Sergeant Randy Cass (Sgt. Cass) of the Iredell County Sheriff’s Office was on patrol on 21 May 2008 when, around 11:00 a.m., he observed an SUV with tinted windows heading south on Interstate 77 (1-77). Believing the window tinting to be in violation of North Carolina law, Sgt. Cass stopped the SUV and immediately approached the driver’s side. Sgt. Cass asked the driver, Michelle Perez (Perez), to step out of the vehicle, and then asked her several questions. Perez told him that the SUV belonged to her passenger Norma Angelica Williams (Defendant), and Sgt. Cass then asked Perez where their trip originated.
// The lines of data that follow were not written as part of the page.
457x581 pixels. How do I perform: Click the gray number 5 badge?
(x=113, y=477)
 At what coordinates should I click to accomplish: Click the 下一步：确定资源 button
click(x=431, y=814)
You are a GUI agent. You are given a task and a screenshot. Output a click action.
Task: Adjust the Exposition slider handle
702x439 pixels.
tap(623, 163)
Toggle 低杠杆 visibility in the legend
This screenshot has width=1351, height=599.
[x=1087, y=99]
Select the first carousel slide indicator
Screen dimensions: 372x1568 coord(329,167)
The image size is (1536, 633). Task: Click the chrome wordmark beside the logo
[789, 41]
Perez told him that she flew to Houston from Arizona to meet Defendant and drive her “to go DJ somewhere” but referred further questions about their trip to Defendant because it was Defendant’s “gig,” and Perez was not familiar with the details of their travel plans and destination.
Sgt. Cass approached Defendant and asked if she owned the SUV. Defendant replied that she did not own the vehicle but explained that she had arranged to purchase the car from the friend to whom it belonged. Defendant produced two identification cards, each issued by the states of Arizona and Texas respectively, containing consistent information. Sgt. Cass asked where she and Perez were traveling, and Defendant told him that they “were trying to get to Club Kryptonite and showed [him] a map to Myrtle Beach, South Carolina, and then asked [him] directions on how to get there.” Sgt. Cass also asked where they were coming from, and Defendant responded that they were travelling from Louisville, Kentucky. Defendant gave Sgt. Cass the SUV’s registration and continued to answer his questions, telling him that she and Perez were cousins and that she had recently moved to Texas from Arizona.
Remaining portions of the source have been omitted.